O próprio Secretário-Geral já mencionou vários dos avanços que é necessário fazer em relação a regras comerciais. Eu queria apenas fazer uma outra breve digressão, porque quando colocamos tanta ênfase no livre comércio e é interessante que -voltarei a esse tema no final- é interessante que a ALALC tenha deixado de se chamar ALALC e tenha passado a se chamar Associação Latino-Americana de Integração, porque quando colocamos essa ênfase no livre comércio, não é o comércio pelo comércio, é sobretudo o comércio também como criador das condições para que existam entre nós, verdadeiramente, desenvolvimento e paz.

Eu não vou entrar em assuntos que estão ainda tendo a sua fase de cicatrização, mas todos assistiram -e certamente assistiram com agrado- à conclusão da reunião do Grupo do Rio, e nós sabemos que quanto mais trabalharmos pela integração, pela interdependência entre os nossos países, mais possibilidades temos de consolidar a nossa região como uma região de paz. É o que a distingue de qualquer outra região do mundo, de modo muito especial. E a missão da ALADI, senhor Secretário-Geral, senhor Presidente, se me permitem, é sobretudo isso, trabalhar pelo comércio, trabalhar pela integração, porque dessa maneira estamos trabalhando sobretudo pela paz.

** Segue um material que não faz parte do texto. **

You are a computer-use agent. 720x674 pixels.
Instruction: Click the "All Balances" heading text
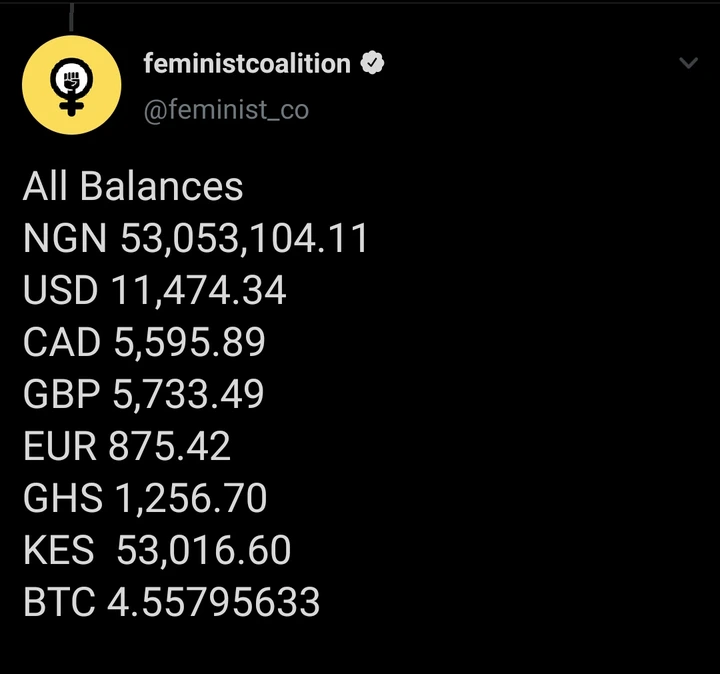pyautogui.click(x=133, y=187)
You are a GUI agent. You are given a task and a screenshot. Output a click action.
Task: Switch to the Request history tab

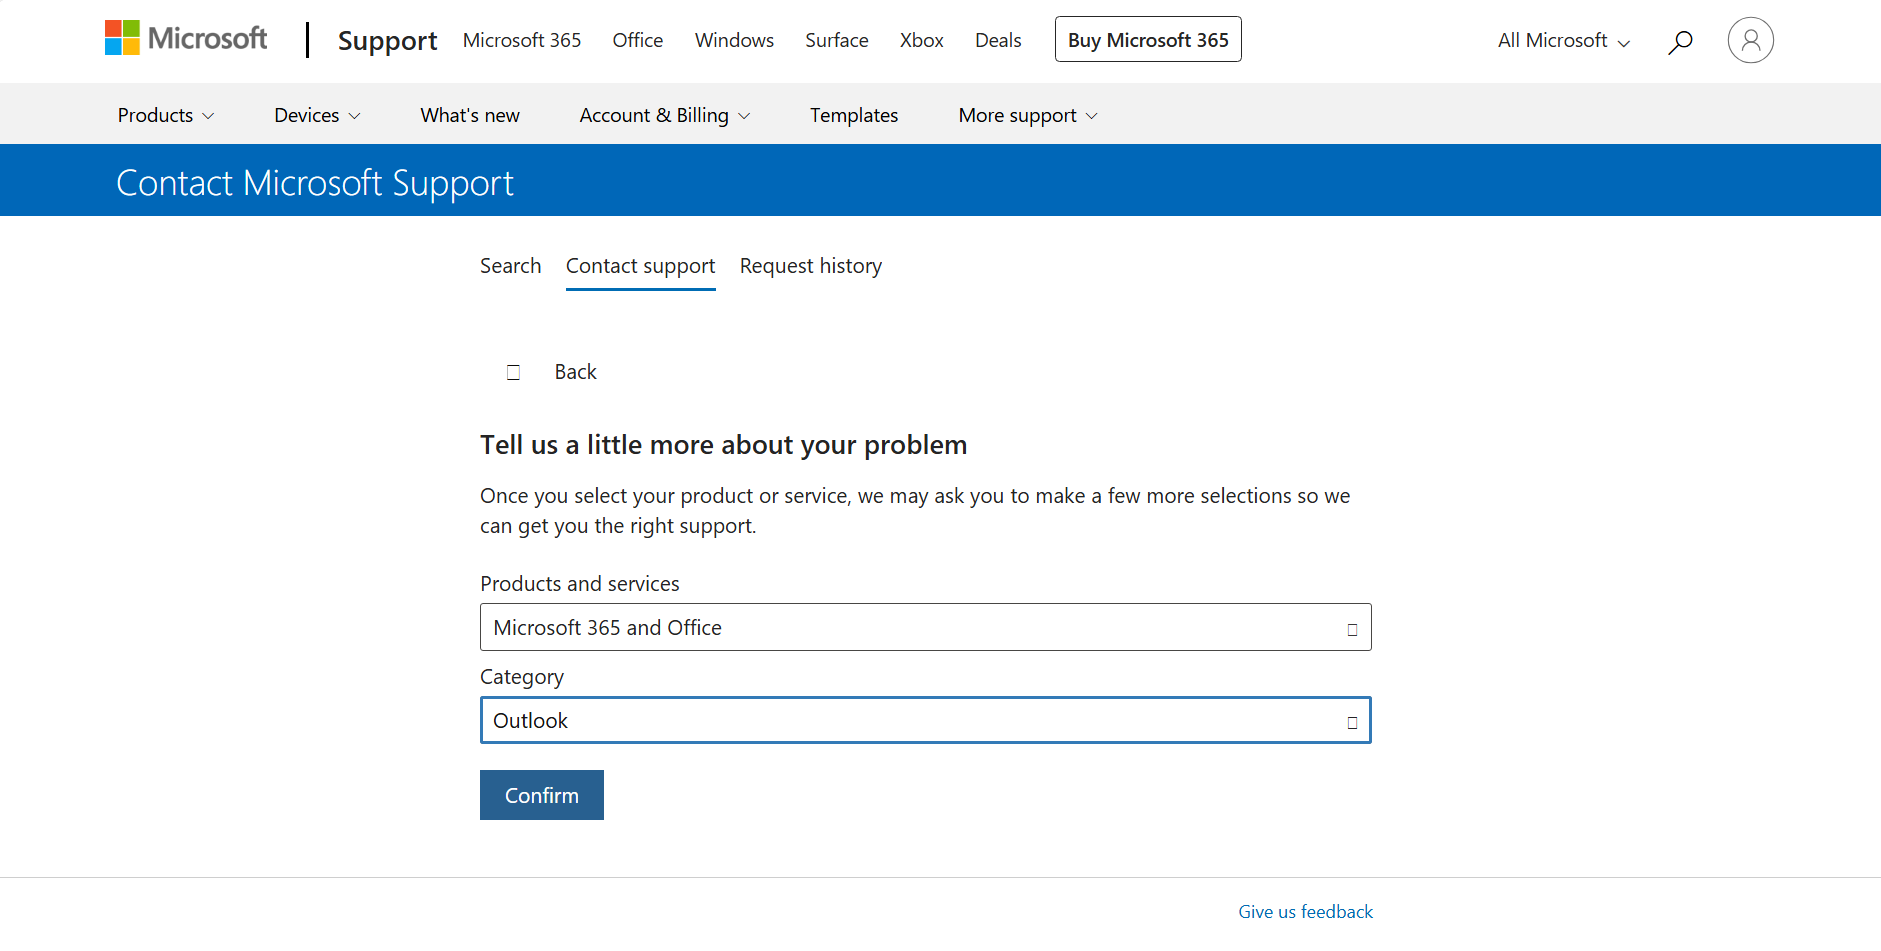point(810,265)
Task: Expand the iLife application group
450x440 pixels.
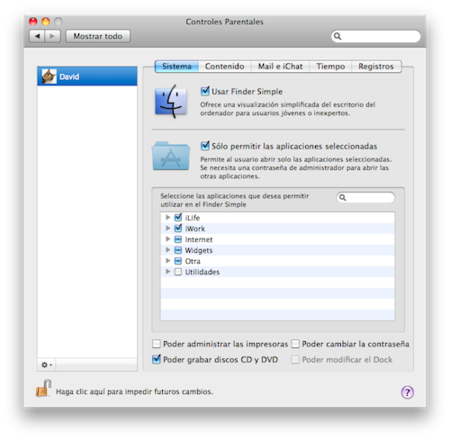Action: [168, 217]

Estamos finalmente passando do plano conceitual da Resolução 59 para o terreno de sua concretização prática.

Estamos também estabelecendo as diretrizes necessárias para levar adiante um processo negociador na área de serviços, que é um dos elementos mais dinâmicos nas relações econômicas entre nossos países. É um paradoxo que alguns dos nossos países tenham demonstrado maior grau de abertura à negociação na área de serviços com países ricos do que com os próprios vizinhos. E o que eu faço não é crítica a ninguém, é também uma autocrítica, de modo que acho que todos em conjunto temos que olhar para esse fato e estudar o que está nos impedindo de avançar mais.

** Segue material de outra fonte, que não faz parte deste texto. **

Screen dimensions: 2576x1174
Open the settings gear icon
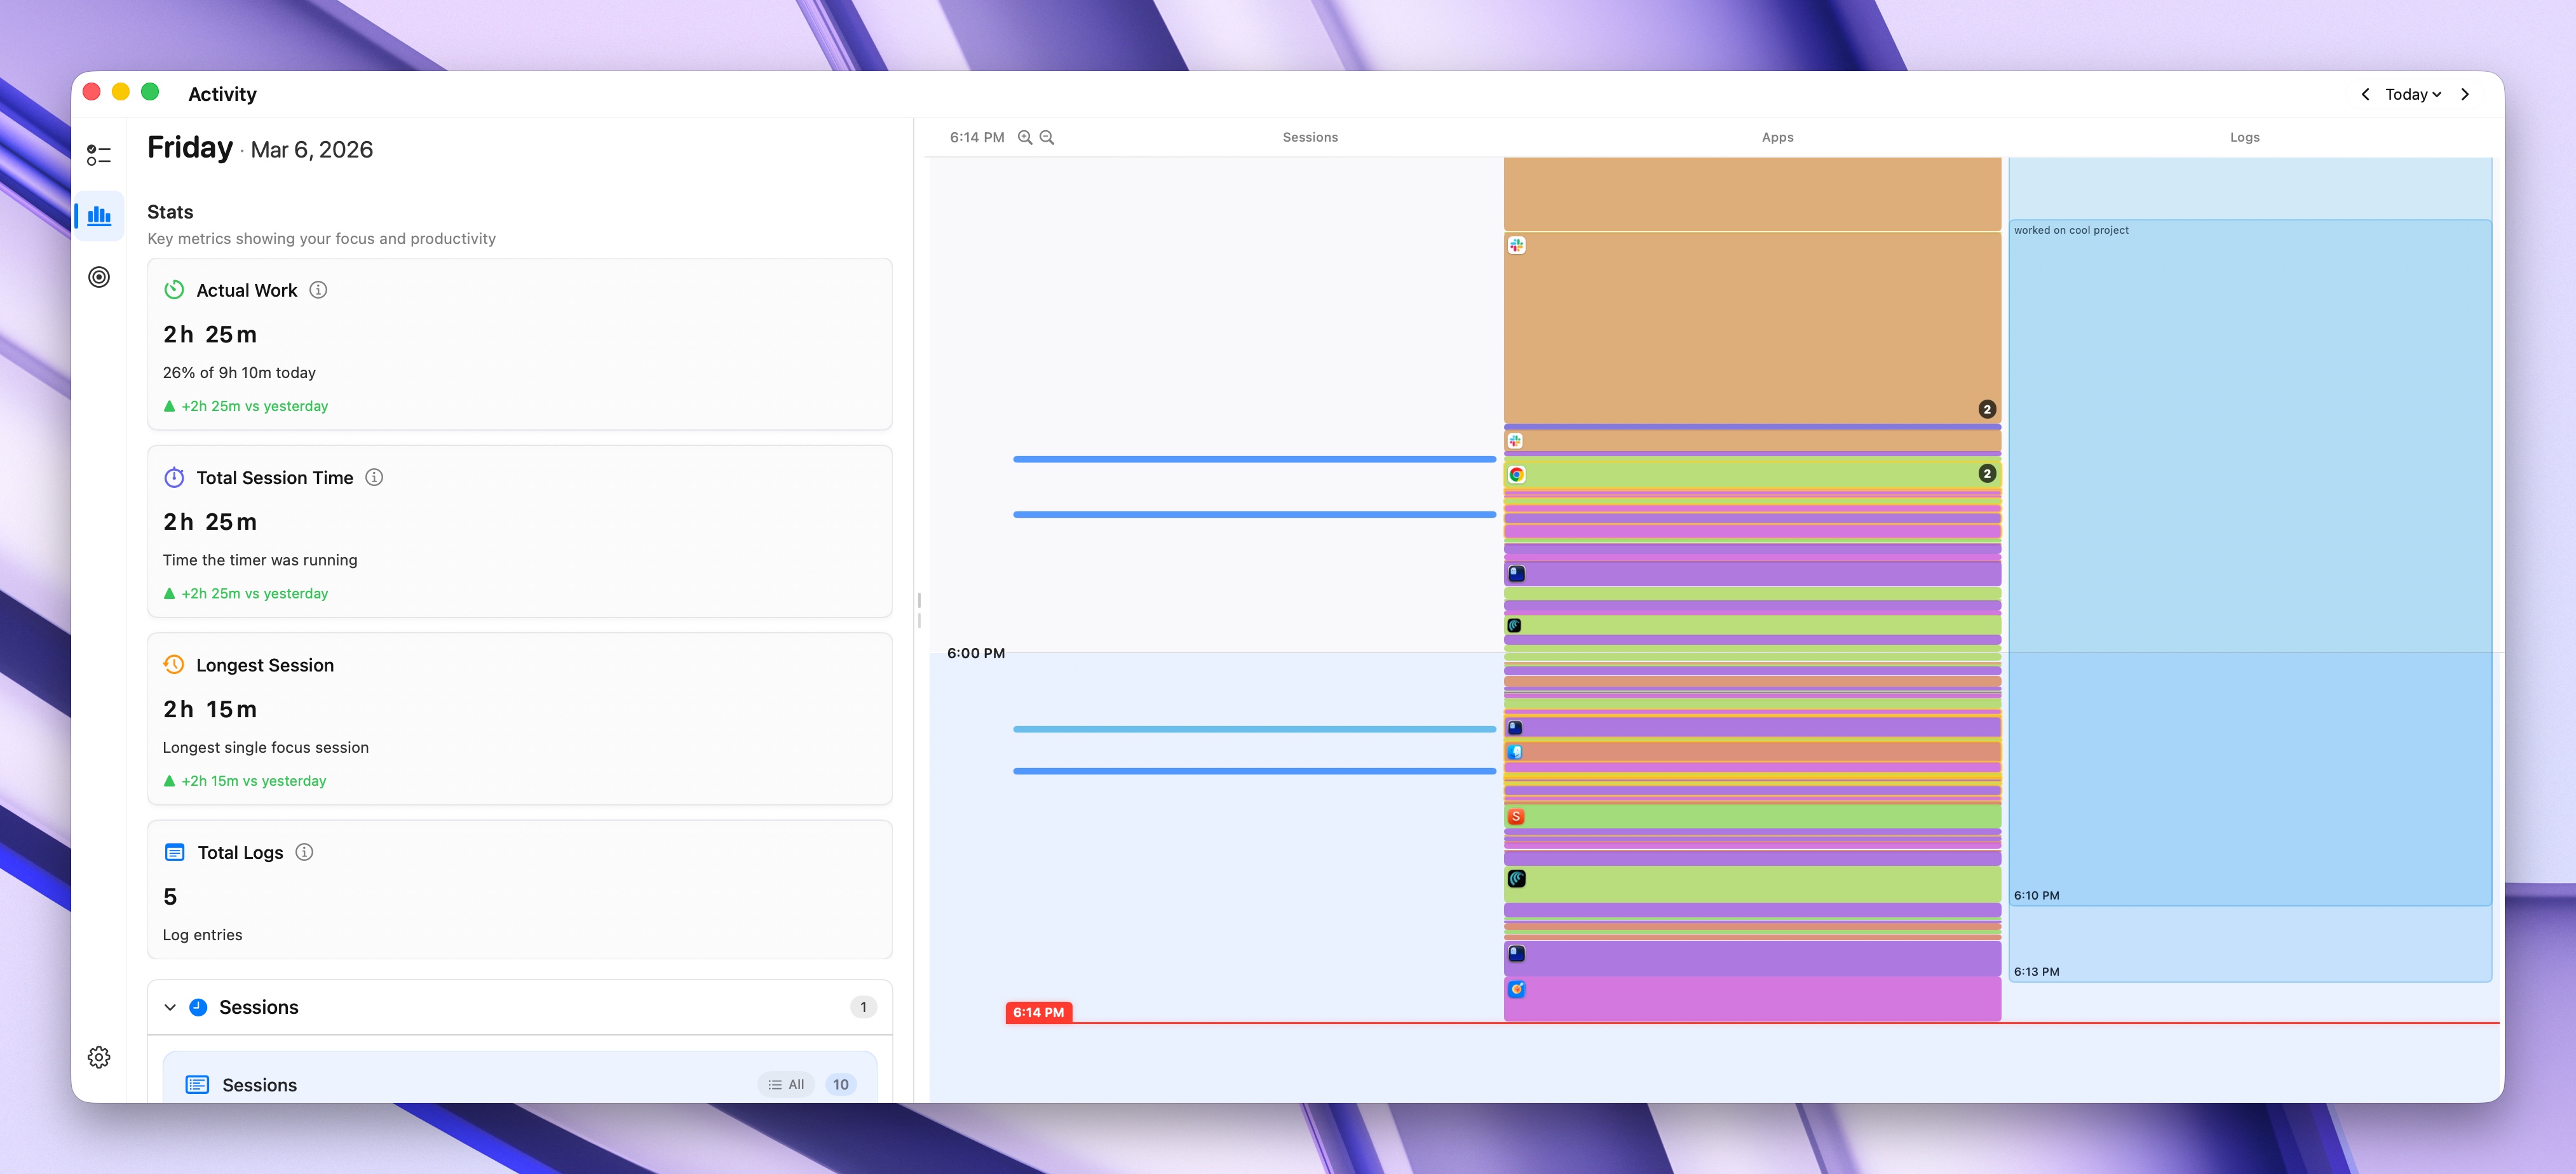click(x=99, y=1057)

Creio que também será possível, mais adiante, explorar a possibilidade de movimentos semelhantes na área de investimento, em razão da crescente importância dos fluxos de capital e de investimentos privados no processo de integração regional.

As resoluções que devemos aprovar hoje não excluem nenhum desses temas do amplo processo negociador que desejamos colocar em marcha.

Um tema especialmente caro ao Brasil é o apoio aos países de menor desenvolvimento relativo. Temos intensificado ações no âmbito do nosso Programa de Substituição Competitiva de Importações. E eu diria que o fato de que as importações brasileiras têm hoje aumentado mais rapidamente que as exportações não é totalmente estranho a esse esforço deliberado do Governo para equilibrar algo mais as relações com nossos vizinhos, e sobretudo com aqueles mais pobres. O Brasil tomou a decisão de acelerar a abertura de seu mercado para os produtos exportados pela Bolívia e pelo Equador, concedendo, de imediato, 100% de preferência. Esperamos que o processo de protocolização dessa medida, no âmbito do ACE 36 e do ACE 59, se conclua no mais breve prazo possível, dentro desse mesmo espírito de poder contribuir para a paz e para o desenvolvimento dessa região. Apesar de ser um gesto importante, reconhecemos que mesmo a concessão de 100% de preferências tarifárias pode não ser suficiente para promover volumes maiores de exportação dos países mais pobres. Daí a importância de assegurar formas de tratamento diferenciado, na definição dos regimes de origem, e de promover mecanismos de cooperação sobre normas técnicas, medidas de natureza sanitária, e como eu já disse antes também, promover investimentos que facilitem a exportação desses países mais pobres para os países relativamente mais desenvolvidos. Todos somos pobres na região, mas uns são mais necessitados do que outros.

Senhor Presidente,

Todos aqui conhecem o empenho que o Brasil, especialmente o governo do Presidente Lula, tem posto na integração da América do Sul. Achamos que uma América do Sul forte e unida é essencial para a integração de todos os países da América Latina e Caribe. Quero insistir neste ponto, não há contradição entre integração da América do Sul e a integração da América Latina e o Caribe, pelo contrário, ela ajuda, da mesma maneira que a integração dos países centros-americanos também contribui para isso. É isso que desejamos.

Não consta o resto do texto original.